I needed a theme change. And then it hit me: Museum. The constructs make sense there as displays and guards both. And it opened me up to a few other things I could use. Now I had some elementals rooming a laboratory that some archeologists… found, and brought back. A few sentient constructs were hard to justify, until they were trapped in the museum by some unseen curator.
Step 2: Populating the Dungeon
As you might have surmised, these steps are not as sequential as I would like. But the idea still stands. After you know what your dungeon is about, you need things to go in it. The first part of this step is figuring out the encounters the players will face. In my case the flow of the dungeon would go something like this:
1. An initial encounter upon entering the museum.
2. Learning they need a pair of keys to open a large door.
3. Going on one of two branching paths. With at least one encounter along the way.

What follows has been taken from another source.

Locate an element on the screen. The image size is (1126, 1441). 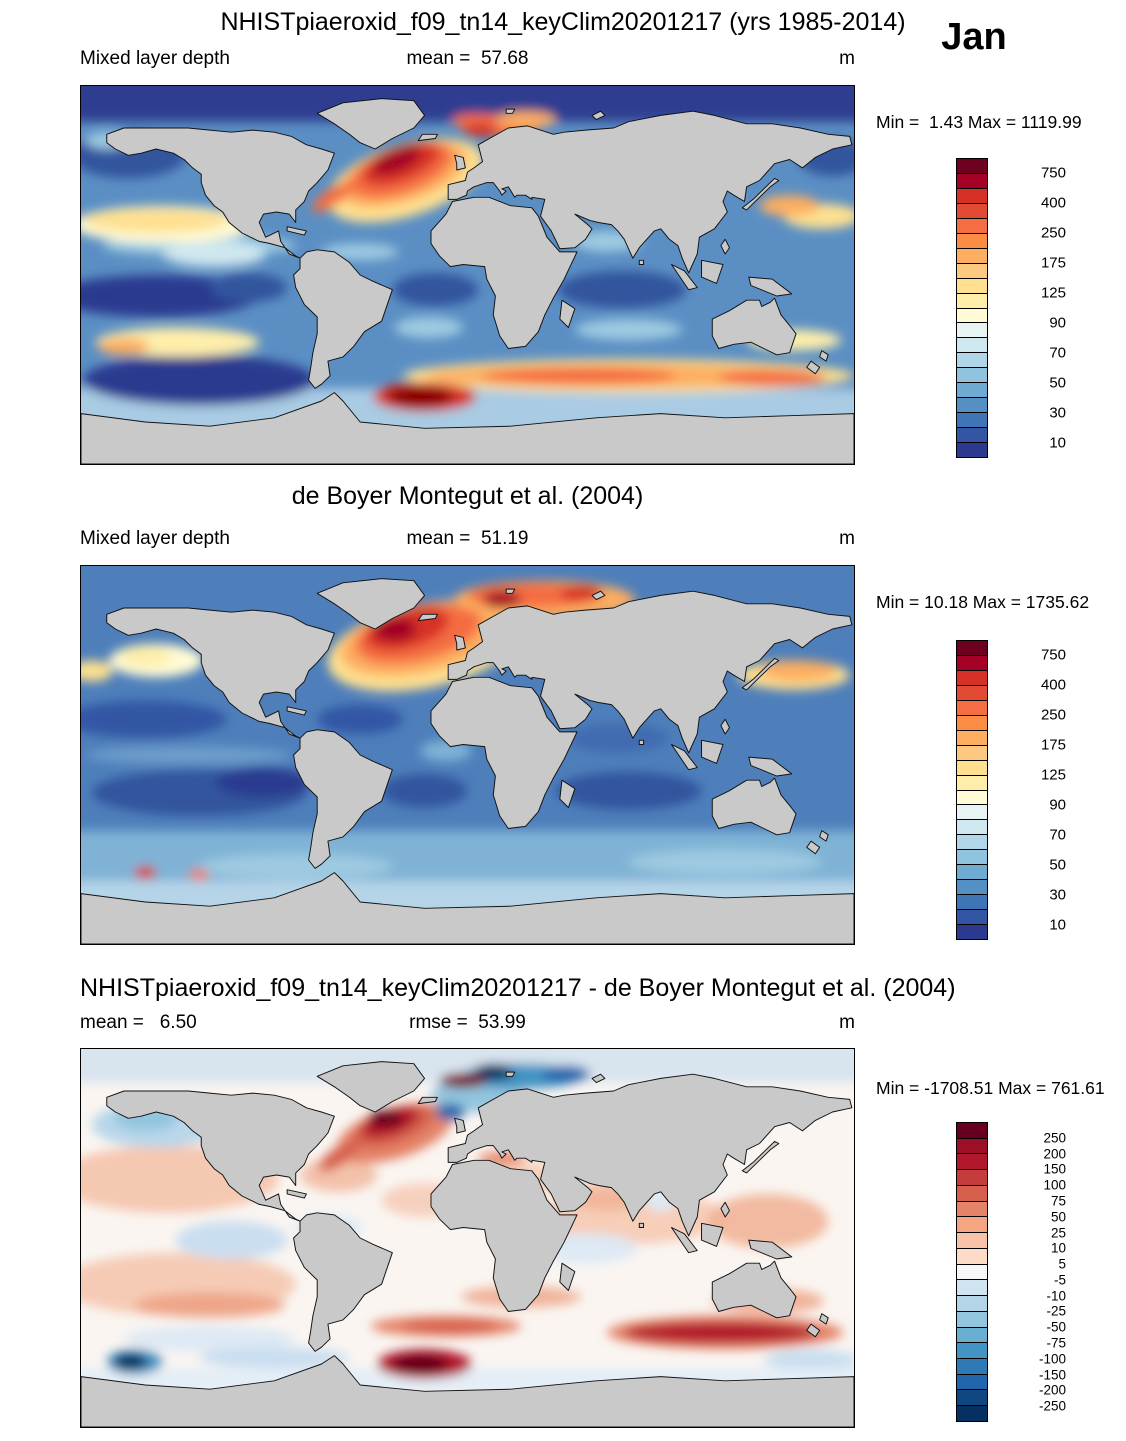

4. Puzzle to get the key. (With possible combat encounter if they “cheat” the puzzle)
5. Repeat for other side.
6. Final encounter in the treasure room.
So I needed an initial encounter (already made). Two encounters for each branch (four in total). An encounter for “cheating” on the puzzle (repeatable between the two puzzles). And a final encounter (also already made).
How I did it
And I got to work. The three of the four branch encounters where fairly simple, with the final one taking the longest to figure out. The “punishment” encounter was tricky, but a small reskin of an existing monster got me where I wanted to be. And we were almost done. Until I had one more idea.

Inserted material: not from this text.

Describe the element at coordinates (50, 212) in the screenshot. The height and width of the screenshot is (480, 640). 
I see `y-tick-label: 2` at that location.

Even with two puzzles this dungeon felt a little combat heavy, so I added a non-combat encounter. It is a creature from non-official sources that I just love the idea of: the “treasure weasel”. It presents itself as an unsolvable problem with the promise of treasure at the end. This way the adventures will keep trying to get the loot, but get more frustrated as time goes on. And that is the point, in lore these creatures feed on frustration. But once sated, these creatures also gladly give up the treasure they are guarding. Putting this back in the main hall, that they have to pass through several times, makes it unavoidable. And I have all the encounters for my dungeon.
Step 3: Set Dressing
This is the step I am still worst at. I need a description for each room and the kinds of things they find in there. So far I have gotten away with improv skills of “making it up as I go along”, but I need to think this stuff out more in the future. Some of the descriptions I have given were:
“Impossibly swirling marble walls, as if the marble was sculpted from clay”
“Benches made of copper”
“A stone slab bench made from an impossible fusion of obsidian and ivory”
And “Giant stone doors designed to rise into the ceiling”
So I think I am doing alright in the improv department… but I would rather not rely on it too much if I can avoi9d it.